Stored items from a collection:
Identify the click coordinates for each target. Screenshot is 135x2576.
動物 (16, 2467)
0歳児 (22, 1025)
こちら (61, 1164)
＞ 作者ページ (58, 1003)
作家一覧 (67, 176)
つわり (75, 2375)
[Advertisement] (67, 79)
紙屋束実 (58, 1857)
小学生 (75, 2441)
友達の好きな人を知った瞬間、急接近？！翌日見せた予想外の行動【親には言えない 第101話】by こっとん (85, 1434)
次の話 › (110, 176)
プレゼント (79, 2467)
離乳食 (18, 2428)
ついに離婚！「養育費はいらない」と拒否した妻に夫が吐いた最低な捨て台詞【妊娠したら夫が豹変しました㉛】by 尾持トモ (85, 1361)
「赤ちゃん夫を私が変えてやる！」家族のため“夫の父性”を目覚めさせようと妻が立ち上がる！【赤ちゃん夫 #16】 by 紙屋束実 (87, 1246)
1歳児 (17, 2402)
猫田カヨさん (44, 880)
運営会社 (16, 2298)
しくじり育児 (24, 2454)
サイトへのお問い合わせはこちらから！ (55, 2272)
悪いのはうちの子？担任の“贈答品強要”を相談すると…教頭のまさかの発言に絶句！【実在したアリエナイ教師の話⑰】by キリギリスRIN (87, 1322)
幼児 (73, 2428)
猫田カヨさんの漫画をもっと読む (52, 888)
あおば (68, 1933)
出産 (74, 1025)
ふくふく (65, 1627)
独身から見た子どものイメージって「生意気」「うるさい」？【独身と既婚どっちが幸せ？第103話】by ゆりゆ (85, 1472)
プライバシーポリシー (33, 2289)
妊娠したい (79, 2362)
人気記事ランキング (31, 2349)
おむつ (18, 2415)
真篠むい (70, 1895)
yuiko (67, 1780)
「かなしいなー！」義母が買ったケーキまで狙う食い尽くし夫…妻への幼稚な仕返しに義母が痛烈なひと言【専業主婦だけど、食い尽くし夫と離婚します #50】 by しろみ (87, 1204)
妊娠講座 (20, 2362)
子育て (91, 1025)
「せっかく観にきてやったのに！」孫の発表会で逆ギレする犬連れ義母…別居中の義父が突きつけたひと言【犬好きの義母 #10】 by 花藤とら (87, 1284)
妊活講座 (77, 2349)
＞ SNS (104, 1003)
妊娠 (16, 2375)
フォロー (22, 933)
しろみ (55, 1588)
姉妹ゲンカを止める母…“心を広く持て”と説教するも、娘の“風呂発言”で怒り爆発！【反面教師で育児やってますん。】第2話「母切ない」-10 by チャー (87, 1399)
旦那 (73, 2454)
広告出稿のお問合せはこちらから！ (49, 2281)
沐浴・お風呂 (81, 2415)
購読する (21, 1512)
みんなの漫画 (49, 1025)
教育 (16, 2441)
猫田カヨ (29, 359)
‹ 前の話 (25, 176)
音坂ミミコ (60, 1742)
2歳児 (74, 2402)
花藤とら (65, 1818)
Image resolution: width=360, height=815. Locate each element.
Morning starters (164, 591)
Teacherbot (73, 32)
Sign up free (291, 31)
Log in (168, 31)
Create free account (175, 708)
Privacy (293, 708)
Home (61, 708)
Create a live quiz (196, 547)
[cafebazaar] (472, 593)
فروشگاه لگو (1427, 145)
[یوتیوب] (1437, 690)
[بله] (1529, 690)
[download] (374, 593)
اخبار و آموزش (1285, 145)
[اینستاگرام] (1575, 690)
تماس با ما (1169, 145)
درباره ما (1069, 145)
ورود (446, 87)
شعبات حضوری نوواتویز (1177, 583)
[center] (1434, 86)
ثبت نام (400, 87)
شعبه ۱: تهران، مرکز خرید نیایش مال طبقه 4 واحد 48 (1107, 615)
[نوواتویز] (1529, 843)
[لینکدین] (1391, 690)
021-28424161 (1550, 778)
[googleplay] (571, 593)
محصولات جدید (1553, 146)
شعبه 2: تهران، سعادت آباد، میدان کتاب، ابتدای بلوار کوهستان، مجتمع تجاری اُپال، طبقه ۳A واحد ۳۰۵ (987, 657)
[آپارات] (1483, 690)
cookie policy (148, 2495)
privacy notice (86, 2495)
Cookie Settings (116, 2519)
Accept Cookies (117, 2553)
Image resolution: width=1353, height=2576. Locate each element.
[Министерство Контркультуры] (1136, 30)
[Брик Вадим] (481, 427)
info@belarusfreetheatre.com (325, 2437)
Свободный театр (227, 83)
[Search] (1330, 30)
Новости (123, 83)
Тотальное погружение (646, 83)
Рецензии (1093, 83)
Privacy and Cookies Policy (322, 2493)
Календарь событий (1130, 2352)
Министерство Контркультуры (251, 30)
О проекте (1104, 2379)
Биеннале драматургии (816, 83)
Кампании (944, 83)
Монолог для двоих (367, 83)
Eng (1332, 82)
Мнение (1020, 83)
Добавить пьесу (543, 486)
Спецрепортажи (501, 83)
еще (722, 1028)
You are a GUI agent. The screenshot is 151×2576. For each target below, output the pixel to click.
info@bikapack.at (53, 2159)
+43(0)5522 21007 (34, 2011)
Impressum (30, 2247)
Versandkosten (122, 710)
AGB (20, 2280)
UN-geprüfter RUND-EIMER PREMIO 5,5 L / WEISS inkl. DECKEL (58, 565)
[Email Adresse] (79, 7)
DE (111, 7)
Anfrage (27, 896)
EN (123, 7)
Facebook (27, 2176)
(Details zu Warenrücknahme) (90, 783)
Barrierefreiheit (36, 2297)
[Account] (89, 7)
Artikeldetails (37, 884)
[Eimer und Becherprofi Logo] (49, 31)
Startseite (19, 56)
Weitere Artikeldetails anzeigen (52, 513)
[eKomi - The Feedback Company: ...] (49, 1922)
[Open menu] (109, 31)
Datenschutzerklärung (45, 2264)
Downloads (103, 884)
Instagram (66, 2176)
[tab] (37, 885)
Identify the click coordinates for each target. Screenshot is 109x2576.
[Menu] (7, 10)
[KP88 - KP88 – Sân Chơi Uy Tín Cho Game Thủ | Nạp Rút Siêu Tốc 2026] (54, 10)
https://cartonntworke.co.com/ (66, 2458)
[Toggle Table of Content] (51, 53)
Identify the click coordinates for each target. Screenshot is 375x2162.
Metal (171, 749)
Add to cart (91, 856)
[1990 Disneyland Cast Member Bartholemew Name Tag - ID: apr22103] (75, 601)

# [Exercise description]
The data should be copied out in full, exactly as it reads.

# [Response to the task]
Identify the click coordinates for each target. Screenshot is 135x2576.
動物 (16, 2467)
0歳児 (22, 1025)
こちら (61, 1164)
＞ 作者ページ (58, 1003)
作家一覧 (67, 176)
つわり (75, 2375)
[Advertisement] (67, 79)
紙屋束実 (58, 1857)
小学生 (75, 2441)
友達の好きな人を知った瞬間、急接近？！翌日見せた予想外の行動【親には言えない 第101話】by こっとん (85, 1434)
次の話 › (110, 176)
プレゼント (79, 2467)
離乳食 (18, 2428)
ついに離婚！「養育費はいらない」と拒否した妻に夫が吐いた最低な捨て台詞【妊娠したら夫が豹変しました㉛】by 尾持トモ (85, 1361)
「赤ちゃん夫を私が変えてやる！」家族のため“夫の父性”を目覚めさせようと妻が立ち上がる！【赤ちゃん夫 #16】 by 紙屋束実 (87, 1246)
1歳児 (17, 2402)
猫田カヨさん (44, 880)
運営会社 (16, 2298)
しくじり育児 (24, 2454)
サイトへのお問い合わせはこちらから！ (55, 2272)
悪いのはうちの子？担任の“贈答品強要”を相談すると…教頭のまさかの発言に絶句！【実在したアリエナイ教師の話⑰】by キリギリスRIN (87, 1322)
幼児 (73, 2428)
猫田カヨさんの漫画をもっと読む (52, 888)
あおば (68, 1933)
出産 (74, 1025)
ふくふく (65, 1627)
独身から見た子どものイメージって「生意気」「うるさい」？【独身と既婚どっちが幸せ？第103話】by ゆりゆ (85, 1472)
プライバシーポリシー (33, 2289)
妊娠したい (79, 2362)
人気記事ランキング (31, 2349)
おむつ (18, 2415)
真篠むい (70, 1895)
yuiko (67, 1780)
「かなしいなー！」義母が買ったケーキまで狙う食い尽くし夫…妻への幼稚な仕返しに義母が痛烈なひと言【専業主婦だけど、食い尽くし夫と離婚します #50】 by しろみ (87, 1204)
妊娠講座 (20, 2362)
子育て (91, 1025)
「せっかく観にきてやったのに！」孫の発表会で逆ギレする犬連れ義母…別居中の義父が突きつけたひと言【犬好きの義母 #10】 by 花藤とら (87, 1284)
妊活講座 (77, 2349)
＞ SNS (104, 1003)
妊娠 (16, 2375)
フォロー (22, 933)
しろみ (55, 1588)
姉妹ゲンカを止める母…“心を広く持て”と説教するも、娘の“風呂発言”で怒り爆発！【反面教師で育児やってますん。】第2話「母切ない」-10 by チャー (87, 1399)
旦那 (73, 2454)
広告出稿のお問合せはこちらから！ (49, 2281)
沐浴・お風呂 (81, 2415)
購読する (21, 1512)
みんなの漫画 (49, 1025)
教育 (16, 2441)
猫田カヨ (29, 359)
‹ 前の話 (25, 176)
音坂ミミコ (60, 1742)
2歳児 (74, 2402)
花藤とら (65, 1818)
Image resolution: width=360, height=815. Locate each element.
Morning starters (164, 591)
Teacherbot (73, 32)
Sign up free (291, 31)
Log in (168, 31)
Create free account (175, 708)
Privacy (293, 708)
Home (61, 708)
Create a live quiz (196, 547)
[cafebazaar] (472, 593)
فروشگاه لگو (1427, 145)
[یوتیوب] (1437, 690)
[بله] (1529, 690)
[download] (374, 593)
اخبار و آموزش (1285, 145)
[اینستاگرام] (1575, 690)
تماس با ما (1169, 145)
درباره ما (1069, 145)
ورود (446, 87)
شعبات حضوری نوواتویز (1177, 583)
[center] (1434, 86)
ثبت نام (400, 87)
شعبه ۱: تهران، مرکز خرید نیایش مال طبقه 4 واحد 48 (1107, 615)
[نوواتویز] (1529, 843)
[لینکدین] (1391, 690)
021-28424161 (1550, 778)
[googleplay] (571, 593)
محصولات جدید (1553, 146)
شعبه 2: تهران، سعادت آباد، میدان کتاب، ابتدای بلوار کوهستان، مجتمع تجاری اُپال، طبقه ۳A واحد ۳۰۵ (987, 657)
[آپارات] (1483, 690)
cookie policy (148, 2495)
privacy notice (86, 2495)
Cookie Settings (116, 2519)
Accept Cookies (117, 2553)
Image resolution: width=1353, height=2576. Locate each element.
[Министерство Контркультуры] (1136, 30)
[Брик Вадим] (481, 427)
info@belarusfreetheatre.com (325, 2437)
Свободный театр (227, 83)
[Search] (1330, 30)
Новости (123, 83)
Тотальное погружение (646, 83)
Рецензии (1093, 83)
Privacy and Cookies Policy (322, 2493)
Календарь событий (1130, 2352)
Министерство Контркультуры (251, 30)
О проекте (1104, 2379)
Биеннале драматургии (816, 83)
Кампании (944, 83)
Монолог для двоих (367, 83)
Eng (1332, 82)
Мнение (1020, 83)
Добавить пьесу (543, 486)
Спецрепортажи (501, 83)
еще (722, 1028)
You are a GUI agent. The screenshot is 151×2576. For each target below, output the pixel to click.
info@bikapack.at (53, 2159)
+43(0)5522 21007 (34, 2011)
Impressum (30, 2247)
Versandkosten (122, 710)
AGB (20, 2280)
UN-geprüfter RUND-EIMER PREMIO 5,5 L / WEISS inkl. DECKEL (58, 565)
[Email Adresse] (79, 7)
DE (111, 7)
Anfrage (27, 896)
EN (123, 7)
Facebook (27, 2176)
(Details zu Warenrücknahme) (90, 783)
Barrierefreiheit (36, 2297)
[Account] (89, 7)
Artikeldetails (37, 884)
[Eimer und Becherprofi Logo] (49, 31)
Startseite (19, 56)
Weitere Artikeldetails anzeigen (52, 513)
[eKomi - The Feedback Company: ...] (49, 1922)
[Open menu] (109, 31)
Datenschutzerklärung (45, 2264)
Downloads (103, 884)
Instagram (66, 2176)
[tab] (37, 885)
Identify the click coordinates for each target. Screenshot is 109x2576.
[Menu] (7, 10)
[KP88 - KP88 – Sân Chơi Uy Tín Cho Game Thủ | Nạp Rút Siêu Tốc 2026] (54, 10)
https://cartonntworke.co.com/ (66, 2458)
[Toggle Table of Content] (51, 53)
Identify the click coordinates for each target. Screenshot is 375x2162.
Metal (171, 749)
Add to cart (91, 856)
[1990 Disneyland Cast Member Bartholemew Name Tag - ID: apr22103] (75, 601)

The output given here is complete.